For the data below, the lines that hold "width" should be counted; only the resulting number is expected.

# [Exercise material]
----------
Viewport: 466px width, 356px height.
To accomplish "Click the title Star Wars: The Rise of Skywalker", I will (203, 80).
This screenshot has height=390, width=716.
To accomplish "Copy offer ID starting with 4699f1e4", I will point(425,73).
----------
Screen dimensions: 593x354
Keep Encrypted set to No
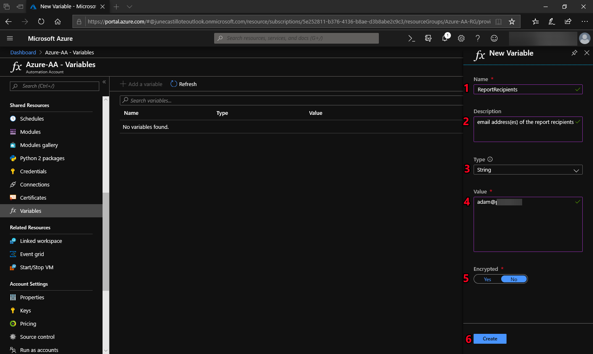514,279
----------
# [Exercise output]
2